Mindful Eater: I’m craving chips. If I get up out of my desk chair and take a walk or stairs for 5-10 minutes does that lower the craving? (Crunching helps release some stress hormones just as exercise does.) If not, are there healthier crunchy foods I can have that can satisfy the crunch as well? (Veggies in hummus, snap pea crisps, popcorn, akmak crackers with cheese.)

Bottom-Line Issue: Stress may be playing a part in your craving crunchy foods. Or it may just be a textural preference. Protein/fiber rich crunchy foods are better choices for you than yogurt.

 

Situation #2: I have been craving carbs all day today.

Dieter:Fruit and light popcorn are healthy options. Keep focus so I won’t go over my calorie budget.

Mindful Eater: Did I get enough sleep last night?
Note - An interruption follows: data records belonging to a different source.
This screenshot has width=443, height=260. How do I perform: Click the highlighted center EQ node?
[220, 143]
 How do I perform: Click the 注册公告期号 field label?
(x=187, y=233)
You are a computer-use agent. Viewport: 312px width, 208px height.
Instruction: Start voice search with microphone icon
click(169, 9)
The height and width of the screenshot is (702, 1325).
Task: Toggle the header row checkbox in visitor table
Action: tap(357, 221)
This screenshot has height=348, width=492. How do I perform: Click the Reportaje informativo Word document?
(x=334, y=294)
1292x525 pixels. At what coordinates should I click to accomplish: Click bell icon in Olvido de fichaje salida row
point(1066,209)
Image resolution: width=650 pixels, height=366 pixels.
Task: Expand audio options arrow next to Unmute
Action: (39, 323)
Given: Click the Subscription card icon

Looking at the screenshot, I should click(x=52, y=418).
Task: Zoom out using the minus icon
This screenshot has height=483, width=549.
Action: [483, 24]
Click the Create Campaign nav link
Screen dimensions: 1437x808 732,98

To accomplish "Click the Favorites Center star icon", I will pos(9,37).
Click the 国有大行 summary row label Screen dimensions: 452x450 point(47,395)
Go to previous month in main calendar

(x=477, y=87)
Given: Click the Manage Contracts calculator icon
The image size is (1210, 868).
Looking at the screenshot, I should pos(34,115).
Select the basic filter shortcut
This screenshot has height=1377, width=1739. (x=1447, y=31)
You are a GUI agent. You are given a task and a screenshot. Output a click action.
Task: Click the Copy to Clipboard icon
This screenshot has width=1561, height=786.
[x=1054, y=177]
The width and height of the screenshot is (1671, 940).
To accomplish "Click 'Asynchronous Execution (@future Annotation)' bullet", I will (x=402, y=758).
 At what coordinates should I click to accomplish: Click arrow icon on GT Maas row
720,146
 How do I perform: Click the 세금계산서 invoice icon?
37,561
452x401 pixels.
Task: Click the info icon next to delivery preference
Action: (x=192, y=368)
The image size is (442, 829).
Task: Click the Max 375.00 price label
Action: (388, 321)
Am I getting some carbs with every meal to give me energy? Did I have protein with all my meals today? Did I eat enough fat today? Am I hydrated?

Bottom-Line Issue: Lack of sleep can cause refined carb cravings during the day. Also, lack of balance in combining carbs, protein and/or fat in meals can cause blood sugar imbalances which lead to cravings. Sometimes we’re hungry when we’re really thirsty.

 

As you can see from these examples – starting with curiosity is not an easy approach. But it can lead to graceful experimentation and an end to judging ourselves. Sometimes all we’ll be able to do when we mindfully eat is to be aware as we’re eating that food in which we wish we weren’t. And without the judgment talking we’ll be able to listen in to how our bodies feel afterward. This is progress!